* **What this task involves**
For this exercise, write out only the lines of the entries below from the one with "You are a GUI" up to and including the one with "This screenshot has height=473, width=750.", exactly as they are. Pictures stay out.

* **Data extracts**
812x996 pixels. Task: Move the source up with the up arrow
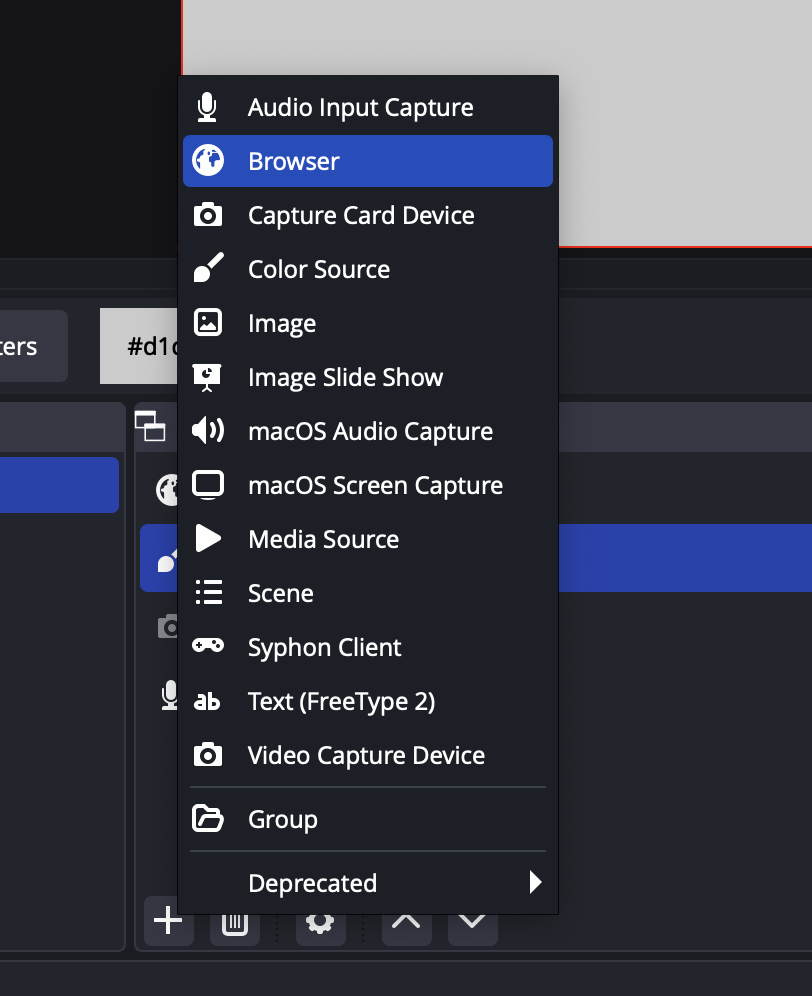[x=406, y=923]
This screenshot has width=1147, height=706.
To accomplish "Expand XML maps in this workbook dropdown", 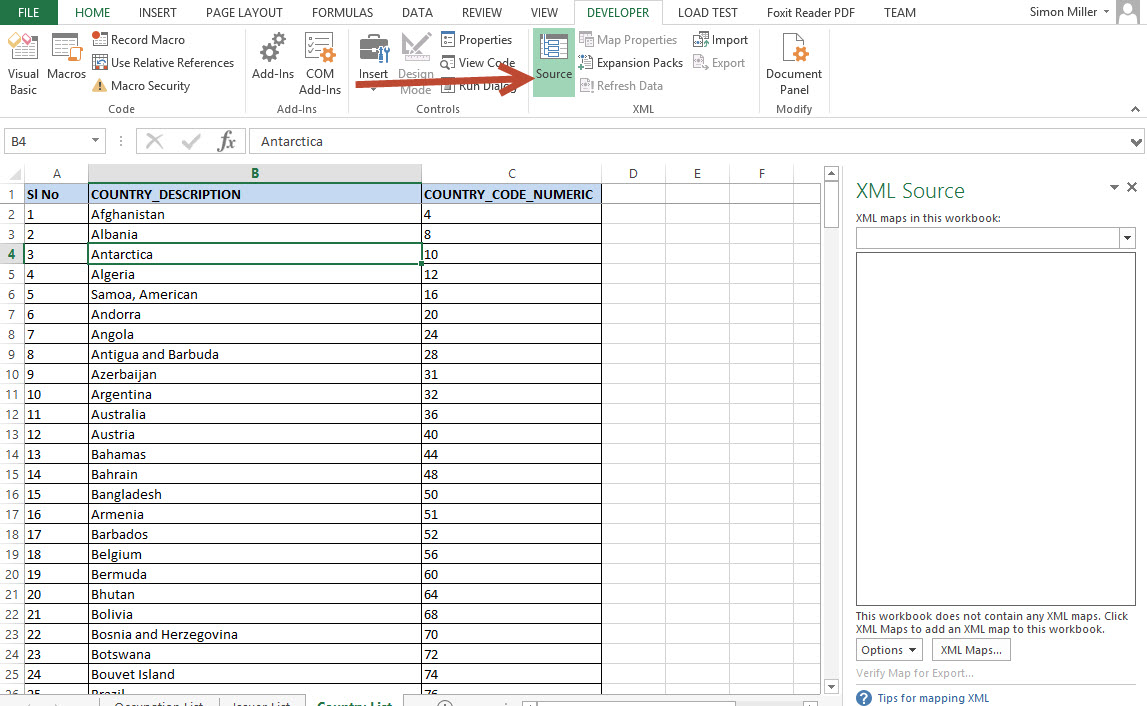I will coord(1127,238).
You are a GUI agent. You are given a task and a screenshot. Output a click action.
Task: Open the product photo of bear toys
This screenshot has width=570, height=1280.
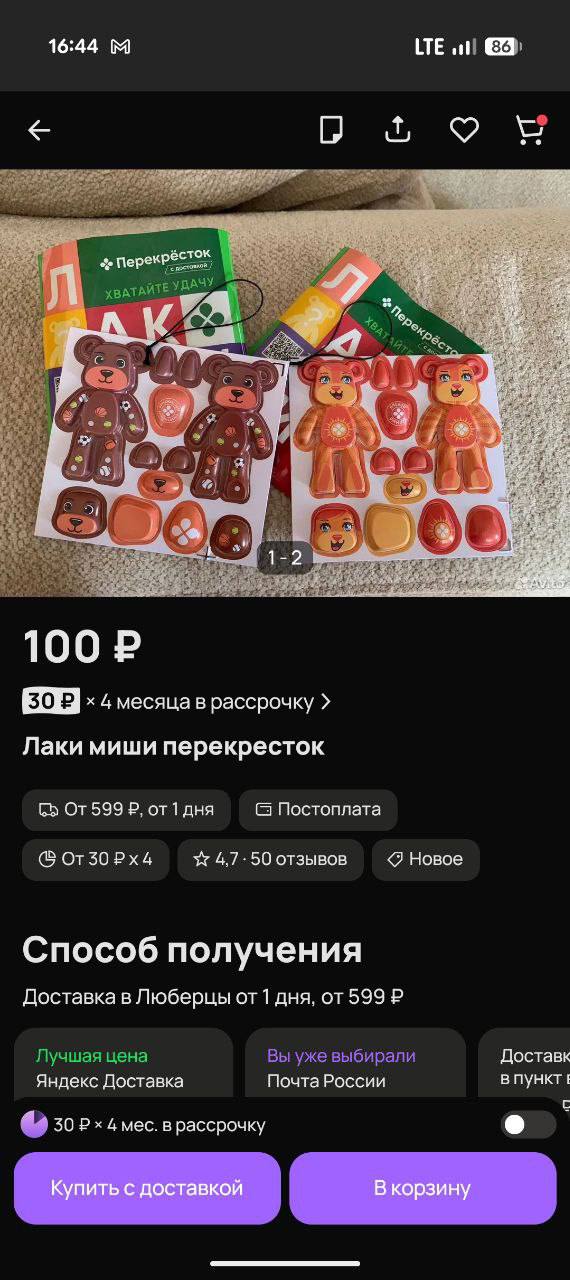pyautogui.click(x=285, y=383)
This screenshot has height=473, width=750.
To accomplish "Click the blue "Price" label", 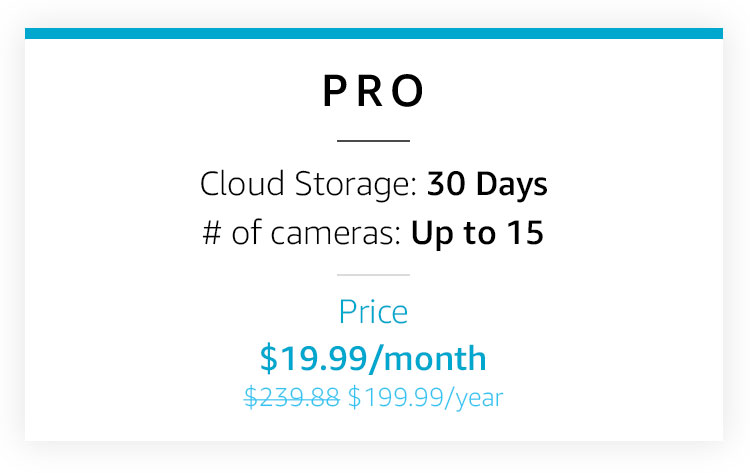I will tap(374, 312).
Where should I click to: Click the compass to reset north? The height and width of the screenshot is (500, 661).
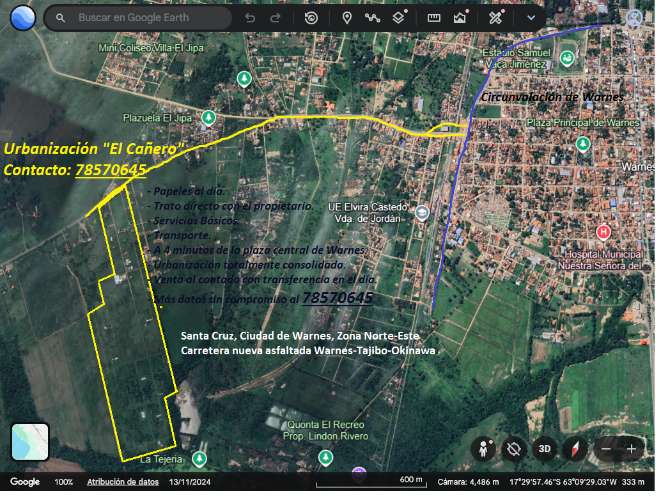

* **Response to this exercise**
You are a GUI agent. You are given a task and a screenshot. Output a click action.
Task: Open the product photo of bear toys
This screenshot has width=570, height=1280.
pyautogui.click(x=285, y=383)
This screenshot has height=473, width=750.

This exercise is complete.